▶ **PROBLEM DETAILS**:
For this exercise, repeat the listing below from its first line through the line containing "Click the green C2 legend label", exactly as written.

═════ THE DATA ═════

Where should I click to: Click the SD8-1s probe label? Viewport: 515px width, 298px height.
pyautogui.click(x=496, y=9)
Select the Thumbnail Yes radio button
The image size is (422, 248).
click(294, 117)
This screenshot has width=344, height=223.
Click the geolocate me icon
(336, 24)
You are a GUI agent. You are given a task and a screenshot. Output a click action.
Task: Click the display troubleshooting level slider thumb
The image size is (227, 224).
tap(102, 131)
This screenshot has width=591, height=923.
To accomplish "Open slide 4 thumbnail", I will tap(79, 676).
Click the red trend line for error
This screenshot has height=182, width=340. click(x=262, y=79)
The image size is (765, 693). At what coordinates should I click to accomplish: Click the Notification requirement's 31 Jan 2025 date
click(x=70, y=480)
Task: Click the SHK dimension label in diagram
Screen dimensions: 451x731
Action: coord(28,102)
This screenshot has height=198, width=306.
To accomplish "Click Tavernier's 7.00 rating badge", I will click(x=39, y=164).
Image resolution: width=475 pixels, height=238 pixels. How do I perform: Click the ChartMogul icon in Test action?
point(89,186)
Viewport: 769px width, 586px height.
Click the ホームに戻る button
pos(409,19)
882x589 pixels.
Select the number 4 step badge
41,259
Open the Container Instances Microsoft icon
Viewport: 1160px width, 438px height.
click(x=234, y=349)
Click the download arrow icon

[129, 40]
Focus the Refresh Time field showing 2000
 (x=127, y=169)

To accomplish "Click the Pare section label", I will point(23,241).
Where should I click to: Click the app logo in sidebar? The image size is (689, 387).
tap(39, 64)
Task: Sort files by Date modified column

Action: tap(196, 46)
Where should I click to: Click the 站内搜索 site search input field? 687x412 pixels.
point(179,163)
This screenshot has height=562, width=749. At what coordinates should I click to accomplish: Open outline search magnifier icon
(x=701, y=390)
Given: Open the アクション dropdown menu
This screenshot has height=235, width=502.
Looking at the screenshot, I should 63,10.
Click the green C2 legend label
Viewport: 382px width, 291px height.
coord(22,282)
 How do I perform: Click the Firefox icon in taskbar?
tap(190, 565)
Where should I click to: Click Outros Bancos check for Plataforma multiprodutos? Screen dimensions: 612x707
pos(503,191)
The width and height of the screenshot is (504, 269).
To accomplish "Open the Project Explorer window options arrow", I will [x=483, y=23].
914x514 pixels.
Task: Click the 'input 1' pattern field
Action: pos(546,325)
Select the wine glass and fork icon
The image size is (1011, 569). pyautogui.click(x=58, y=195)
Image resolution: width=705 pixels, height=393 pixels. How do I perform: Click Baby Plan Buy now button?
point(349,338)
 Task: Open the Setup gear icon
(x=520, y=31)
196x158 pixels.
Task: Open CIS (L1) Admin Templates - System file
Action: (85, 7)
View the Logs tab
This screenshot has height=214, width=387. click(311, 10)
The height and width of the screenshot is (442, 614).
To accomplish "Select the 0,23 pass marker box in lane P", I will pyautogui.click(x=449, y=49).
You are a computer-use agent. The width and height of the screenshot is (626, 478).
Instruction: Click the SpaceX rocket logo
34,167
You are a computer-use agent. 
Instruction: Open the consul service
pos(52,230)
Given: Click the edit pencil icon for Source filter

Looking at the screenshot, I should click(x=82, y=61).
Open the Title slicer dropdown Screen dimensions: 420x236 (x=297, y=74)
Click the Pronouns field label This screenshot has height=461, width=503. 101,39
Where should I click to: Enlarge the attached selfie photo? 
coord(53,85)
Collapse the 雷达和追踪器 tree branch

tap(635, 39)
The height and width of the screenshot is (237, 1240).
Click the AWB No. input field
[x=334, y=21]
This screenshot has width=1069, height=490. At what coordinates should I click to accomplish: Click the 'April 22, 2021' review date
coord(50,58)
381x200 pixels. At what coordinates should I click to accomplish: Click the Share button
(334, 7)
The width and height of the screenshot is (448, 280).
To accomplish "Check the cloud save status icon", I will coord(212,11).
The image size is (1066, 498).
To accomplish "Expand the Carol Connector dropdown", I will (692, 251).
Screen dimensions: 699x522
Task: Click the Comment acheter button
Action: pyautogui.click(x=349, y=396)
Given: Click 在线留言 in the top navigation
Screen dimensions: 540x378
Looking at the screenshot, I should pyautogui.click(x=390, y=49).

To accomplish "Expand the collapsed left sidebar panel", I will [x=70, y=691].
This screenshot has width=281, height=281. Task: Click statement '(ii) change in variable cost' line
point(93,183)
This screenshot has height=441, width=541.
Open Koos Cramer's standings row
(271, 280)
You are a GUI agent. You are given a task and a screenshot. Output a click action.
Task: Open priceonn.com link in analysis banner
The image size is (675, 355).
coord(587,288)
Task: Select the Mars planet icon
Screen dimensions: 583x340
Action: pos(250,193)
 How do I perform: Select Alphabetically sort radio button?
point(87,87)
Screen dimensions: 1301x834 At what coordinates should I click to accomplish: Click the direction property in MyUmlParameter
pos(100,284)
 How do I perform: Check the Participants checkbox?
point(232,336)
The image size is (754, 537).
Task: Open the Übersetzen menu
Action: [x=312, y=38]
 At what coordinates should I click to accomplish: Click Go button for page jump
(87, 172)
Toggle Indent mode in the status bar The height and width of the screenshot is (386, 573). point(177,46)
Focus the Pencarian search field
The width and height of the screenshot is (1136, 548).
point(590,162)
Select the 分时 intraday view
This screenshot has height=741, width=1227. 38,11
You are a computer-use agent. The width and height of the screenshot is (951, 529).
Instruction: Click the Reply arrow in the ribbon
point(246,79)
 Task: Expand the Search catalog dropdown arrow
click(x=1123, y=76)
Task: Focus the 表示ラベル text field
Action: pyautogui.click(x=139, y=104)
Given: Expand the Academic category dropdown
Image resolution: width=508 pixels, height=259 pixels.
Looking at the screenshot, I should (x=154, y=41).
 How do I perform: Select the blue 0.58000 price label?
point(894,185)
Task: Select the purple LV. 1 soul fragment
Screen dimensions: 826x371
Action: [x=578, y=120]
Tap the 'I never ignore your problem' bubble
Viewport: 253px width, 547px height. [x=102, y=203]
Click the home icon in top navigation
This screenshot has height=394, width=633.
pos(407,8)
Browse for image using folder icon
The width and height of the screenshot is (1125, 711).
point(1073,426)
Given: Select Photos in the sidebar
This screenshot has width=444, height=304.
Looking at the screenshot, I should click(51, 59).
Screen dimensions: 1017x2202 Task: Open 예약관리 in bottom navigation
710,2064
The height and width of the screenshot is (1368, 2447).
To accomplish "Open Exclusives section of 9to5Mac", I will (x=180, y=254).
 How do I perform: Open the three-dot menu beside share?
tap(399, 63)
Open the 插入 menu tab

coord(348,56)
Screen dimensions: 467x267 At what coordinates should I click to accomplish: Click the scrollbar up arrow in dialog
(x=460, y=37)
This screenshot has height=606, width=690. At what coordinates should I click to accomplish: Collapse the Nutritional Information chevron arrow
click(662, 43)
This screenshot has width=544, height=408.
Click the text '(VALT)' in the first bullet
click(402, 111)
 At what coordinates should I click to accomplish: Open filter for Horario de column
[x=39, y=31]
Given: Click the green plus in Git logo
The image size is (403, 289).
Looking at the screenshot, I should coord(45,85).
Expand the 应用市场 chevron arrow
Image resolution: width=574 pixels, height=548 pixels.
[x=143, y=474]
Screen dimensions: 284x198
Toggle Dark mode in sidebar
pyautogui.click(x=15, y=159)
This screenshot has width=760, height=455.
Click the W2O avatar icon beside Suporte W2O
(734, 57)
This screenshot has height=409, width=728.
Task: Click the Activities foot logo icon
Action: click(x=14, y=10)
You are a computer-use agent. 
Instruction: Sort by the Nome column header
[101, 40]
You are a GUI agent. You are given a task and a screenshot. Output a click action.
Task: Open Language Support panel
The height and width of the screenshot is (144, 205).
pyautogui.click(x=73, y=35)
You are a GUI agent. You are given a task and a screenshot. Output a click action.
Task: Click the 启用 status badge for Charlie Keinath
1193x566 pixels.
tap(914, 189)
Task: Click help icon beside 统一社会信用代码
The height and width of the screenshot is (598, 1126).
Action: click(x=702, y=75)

═════

▶ **WRITTEN SOLUTION**:
Where should I click to: Click the SD8-1s probe label? Viewport: 515px width, 298px height.
pyautogui.click(x=496, y=9)
Select the Thumbnail Yes radio button
The image size is (422, 248).
click(294, 117)
This screenshot has width=344, height=223.
Click the geolocate me icon
(336, 24)
You are a GUI agent. You are given a task and a screenshot. Output a click action.
Task: Click the display troubleshooting level slider thumb
The image size is (227, 224).
tap(102, 131)
This screenshot has width=591, height=923.
To accomplish "Open slide 4 thumbnail", I will tap(79, 676).
Click the red trend line for error
This screenshot has height=182, width=340. click(x=262, y=79)
The image size is (765, 693). At what coordinates should I click to accomplish: Click the Notification requirement's 31 Jan 2025 date
click(x=70, y=480)
Task: Click the SHK dimension label in diagram
Screen dimensions: 451x731
Action: coord(28,102)
This screenshot has height=198, width=306.
To accomplish "Click Tavernier's 7.00 rating badge", I will click(x=39, y=164).
Image resolution: width=475 pixels, height=238 pixels. How do I perform: Click the ChartMogul icon in Test action?
point(89,186)
Viewport: 769px width, 586px height.
Click the ホームに戻る button
pos(409,19)
882x589 pixels.
Select the number 4 step badge
41,259
Open the Container Instances Microsoft icon
Viewport: 1160px width, 438px height.
click(x=234, y=349)
Click the download arrow icon

[129, 40]
Focus the Refresh Time field showing 2000
 (x=127, y=169)

To accomplish "Click the Pare section label", I will point(23,241).
Where should I click to: Click the app logo in sidebar? The image size is (689, 387).
tap(39, 64)
Task: Sort files by Date modified column

Action: tap(196, 46)
Where should I click to: Click the 站内搜索 site search input field? 687x412 pixels.
point(179,163)
This screenshot has height=562, width=749. At what coordinates should I click to accomplish: Open outline search magnifier icon
(x=701, y=390)
Given: Open the アクション dropdown menu
This screenshot has height=235, width=502.
Looking at the screenshot, I should 63,10.
Click the green C2 legend label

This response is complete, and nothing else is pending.